A new law restricting the use of medical abortion went into effect in Texas on Thursday, The Texas Tribune reports.

The law makes it a felony to provide medication to induce abortion after seven weeks of pregnancy.

The law also makes it a crime to send medication that induces abortion through the mail.

The law restricts the most common way women in Texas get abortions.

Reproductive health advocates are particularly worried about the new law because women tend to turn to medical abortion when legal abortion is restricted.

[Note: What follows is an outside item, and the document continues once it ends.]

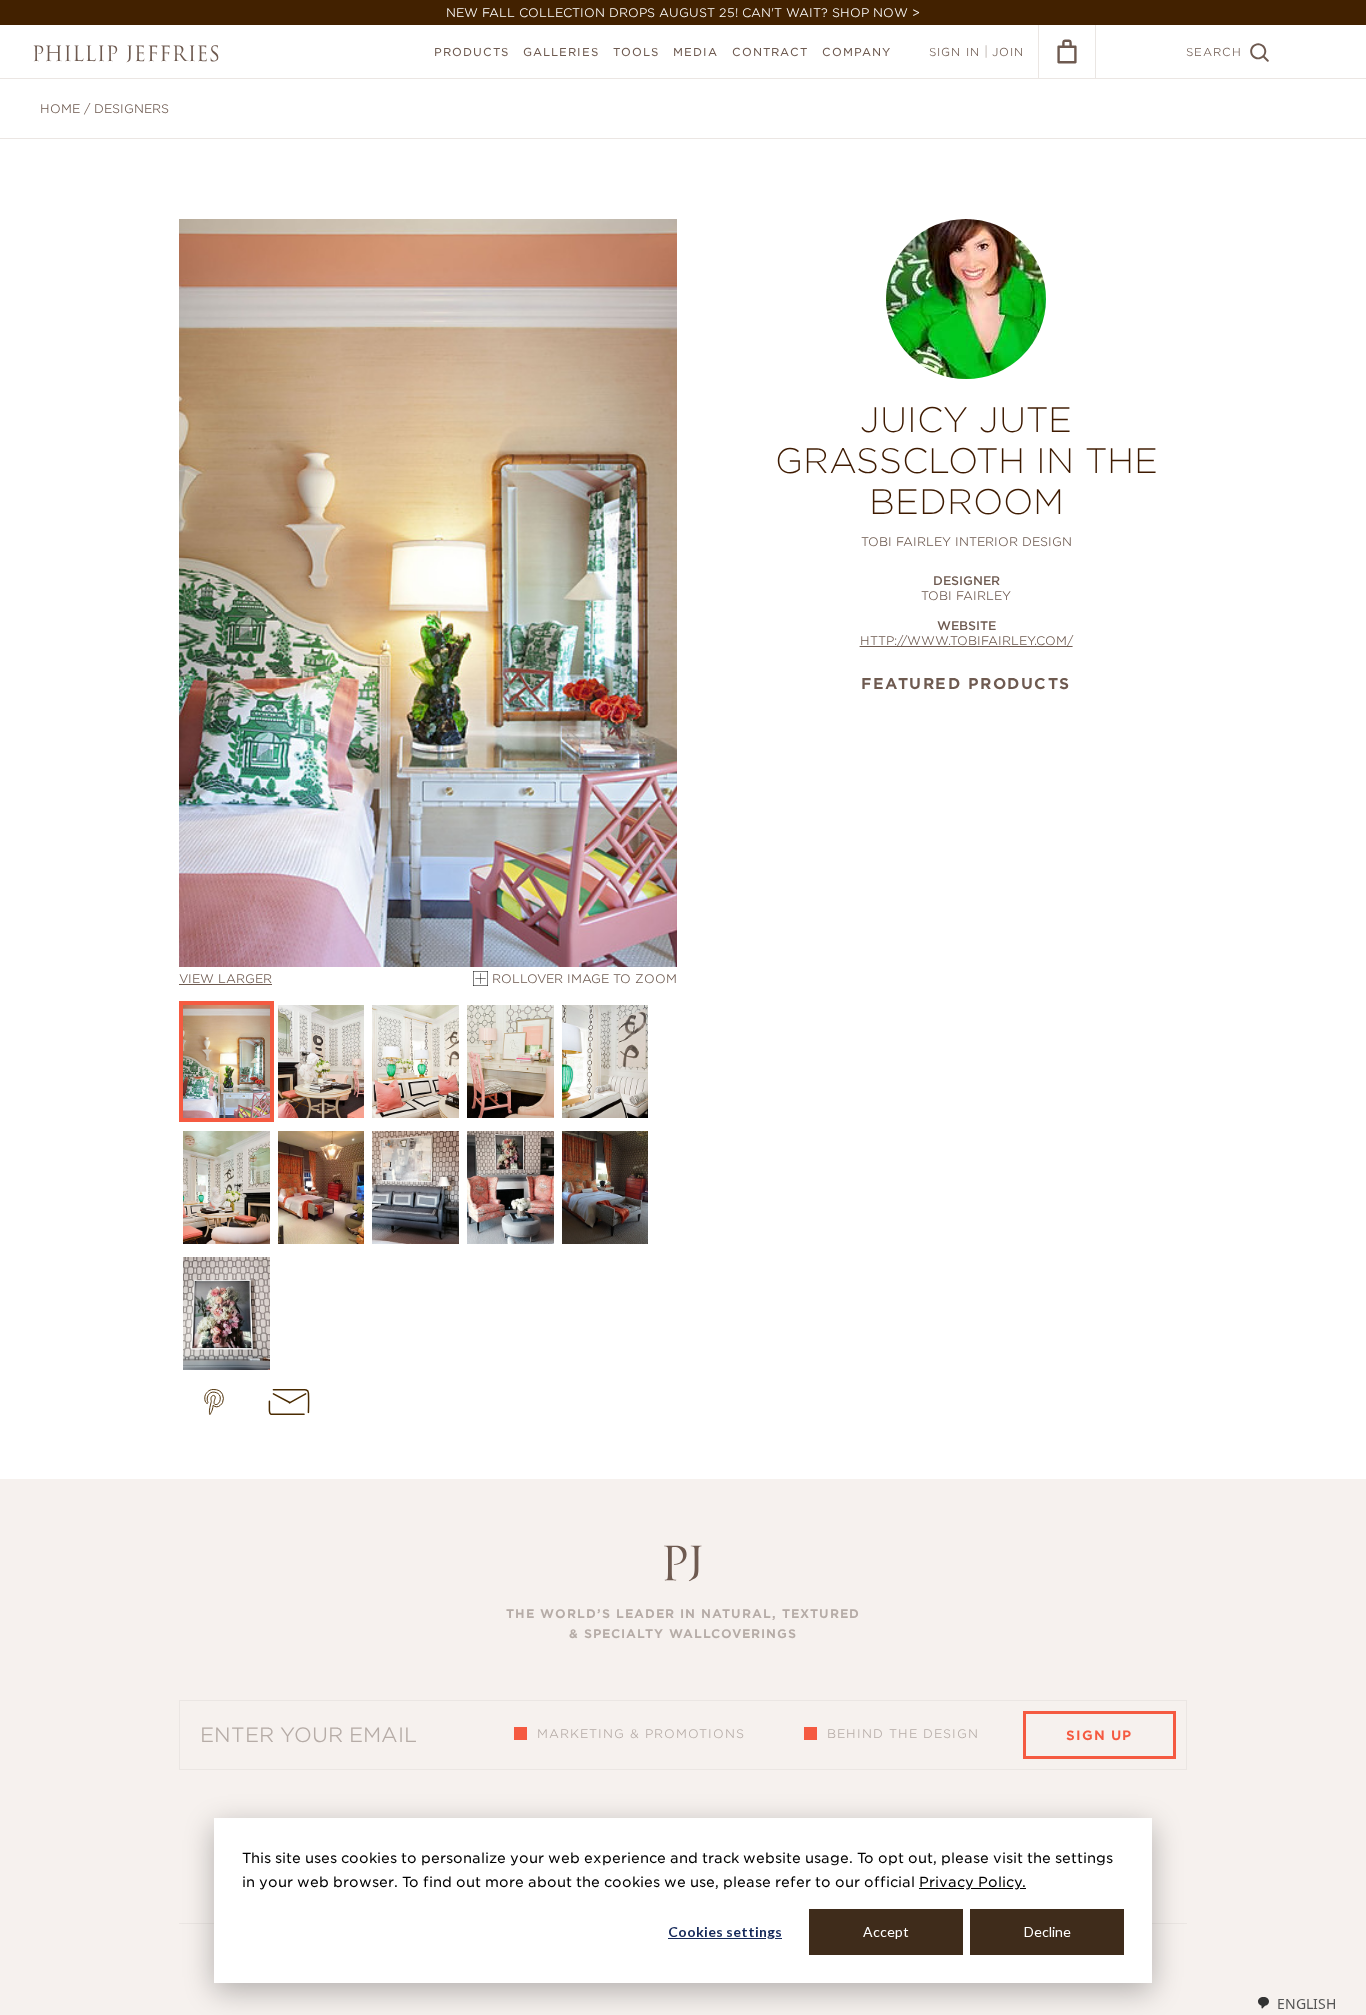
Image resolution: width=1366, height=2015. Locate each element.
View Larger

Texas earlier this year passed the strictest anti-abortion law in the country, banning abortion after six weeks, before most women know they are pregnant.

“Texas is looking at the ways that people are navigating around restrictions and trying to essentially make that as unsafe and as frightening for people as possible in order to deter them,” Farah Diaz-Tello, senior legal counsel for If/When/How, a reproductive justice legal group, told the Tribune.

Bigger crackdown than earlier ban:

The new law restricts the most common way Texas women have aborted their pregnancies.

State data shows that medical abortion accounted for 53% of all abortions last year.

“Medication abortion really allows people the control to find the setting and the timing that works best for them,” Dyana Limon-Mercado, executive director of Planned Parenthood Texas Votes, told the Tribune. “There’s all different reasons. You have people who maybe have unfortunately experienced sexual assault, and for them being able to have more control over the procedure ... feels safer to them.”

The Food and Drug Administration says that a pregnant woman can use abortion-inducing medication for up to 70 days after their last menstrual cycle, or about the first 10 weeks of pregnancy.

Democrats, medical experts knock law:

“The abortion-related mortality rate is lower than that of colonoscopies, plastic surgeries, dental procedures and adult tonsillectomies,” said Democratic state Rep. Donna Howard. “Abortion is much safer than carrying a pregnancy to term and giving birth. A first-trimester abortion is one of the safest medical procedures, with a less than 0.05% chance of major complications.”

“Medication abortion is so safe and complications are so rare,” said Elizabeth Nash, a principal policy associate at the Guttmacher Institute, “that there is absolutely no justification for this law.”